Una falta de memoria de los eventos pasados y de autoconsciencia civil, que nuestra escritora ha podido finalmente sanar gracias a un desarraigamiento e inmersión en la realidad chilena: “En Chile recuperé mi paraíso perdido, Filipinas, con reflexión, madurez y aceptación de la realidad en que vivimos” (p. 7); y sin duda sorprende enormemente al lector que no hayan sido los diez años en USA la causa de este proceso de reflexión, sino el vivir en un país más parecido al suyo: “en Chile me vi obligada a asumir mi identidad étnica... Al radicarme en Chile me di cuenta de que no era norteamericana” (p. 76).
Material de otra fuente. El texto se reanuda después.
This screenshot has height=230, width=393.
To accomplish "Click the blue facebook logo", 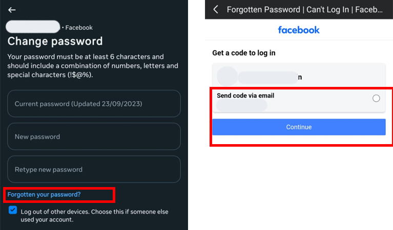I will point(299,30).
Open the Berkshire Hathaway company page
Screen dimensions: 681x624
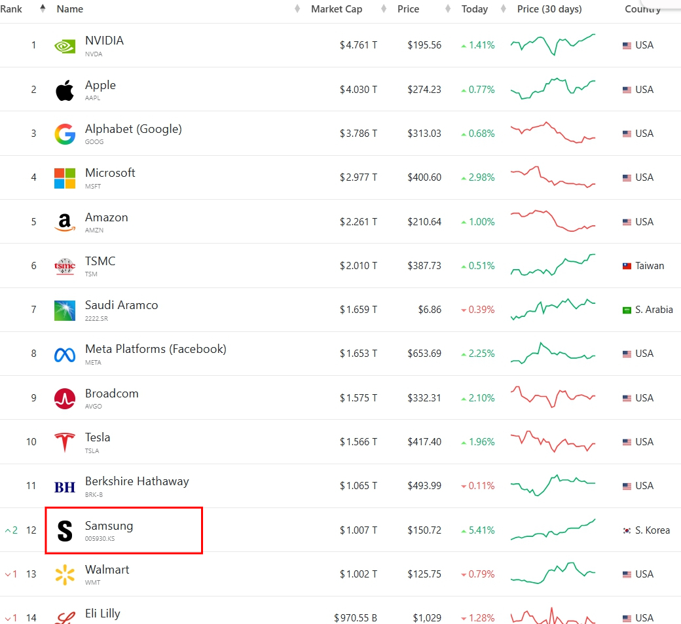point(137,482)
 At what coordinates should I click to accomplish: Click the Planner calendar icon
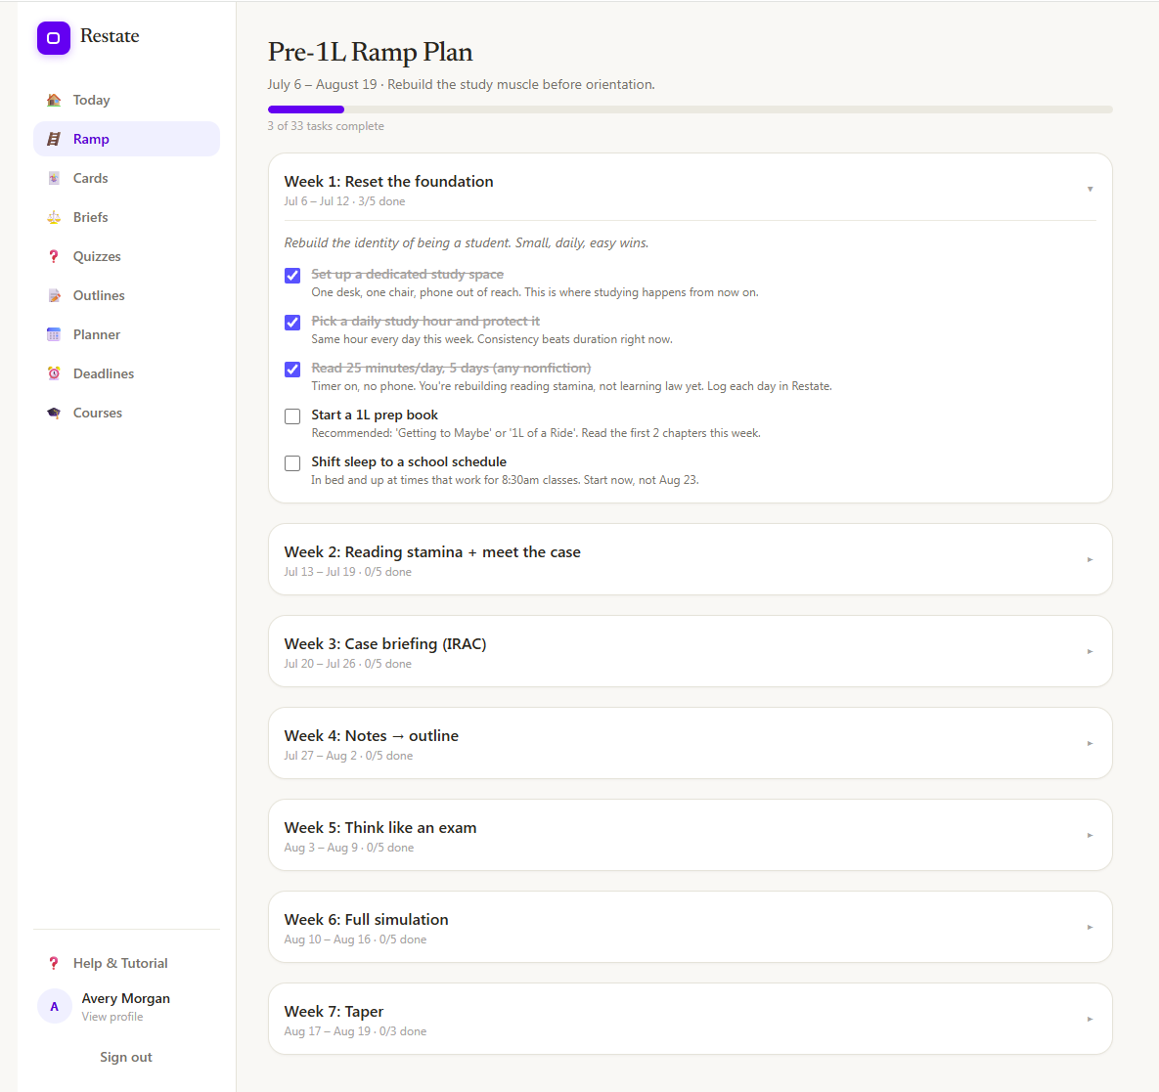(54, 334)
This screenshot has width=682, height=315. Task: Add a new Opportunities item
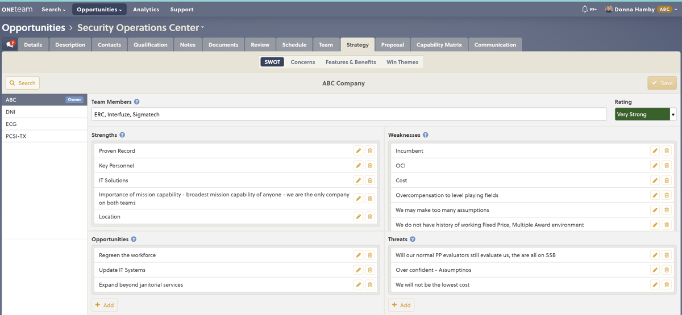click(105, 305)
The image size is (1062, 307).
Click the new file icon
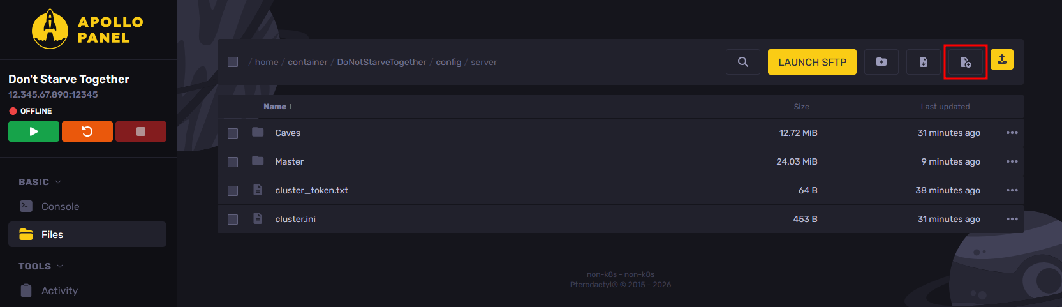[x=966, y=62]
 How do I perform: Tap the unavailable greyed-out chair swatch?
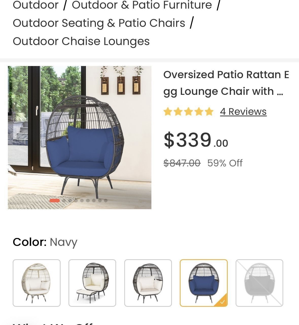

Los filipinos de hoy realmente parecen ser “hijos del trauma”, es decir, inconscientes de su pasado,  ajenos a una perspectiva histórica de los eventos que han condicionado su realidad, tanto material como psicológica y espiritual. Sampaguitas ofrece una clave de lectura de todo esto, una puerta de acceso para comprender la Filipinas de hoy, y consigue explicar al lector interesado las razones del desplazamiento que vive el filipino moderno, y sobre todo el intelectual, más aún el de habla hispana.

Parece que haya existido en Filipinas una especie de choque cultural y olvido colectivo de todos aquellos que han sido los grandes eventos de la historia filipina. Cada gran choque ha sido olvidado de manera pública y colectiva, y la voluntad política, en algún caso exterior al país, ha reinterpretado y vuelto a escribir la historia según su oportunidad. Esta operación de limpieza y reconstrucción del pasado ha detenido el recorrido de la historia y ha intentado borrar todo por la absurda pretensión de construir el porvenir, inventando nuevos orígenes a partir de un nefasto y falso mito de pureza original corrompida por los accidentes de la historia.

Sampaguitas en la cordillera es una pequeña pero preciosa contribución a que no se siga haciendo tabula rasa de lo que fue, y entonces puede ser mañana, Filipinas; y si la autora se despide afirmando que: “finalmente, he quedado tranquila. Se ha resuelto una laguna importante en mi conciencia, a causa del silencio de mi padre, y hoy lo comprendo a él y me siento acompañada por el espíritu de mi abuelo” (p. 174), se puede esperar que ésta y otras obras participen de la construcción de una nueva, consciente visión crítica del pueblo filipino.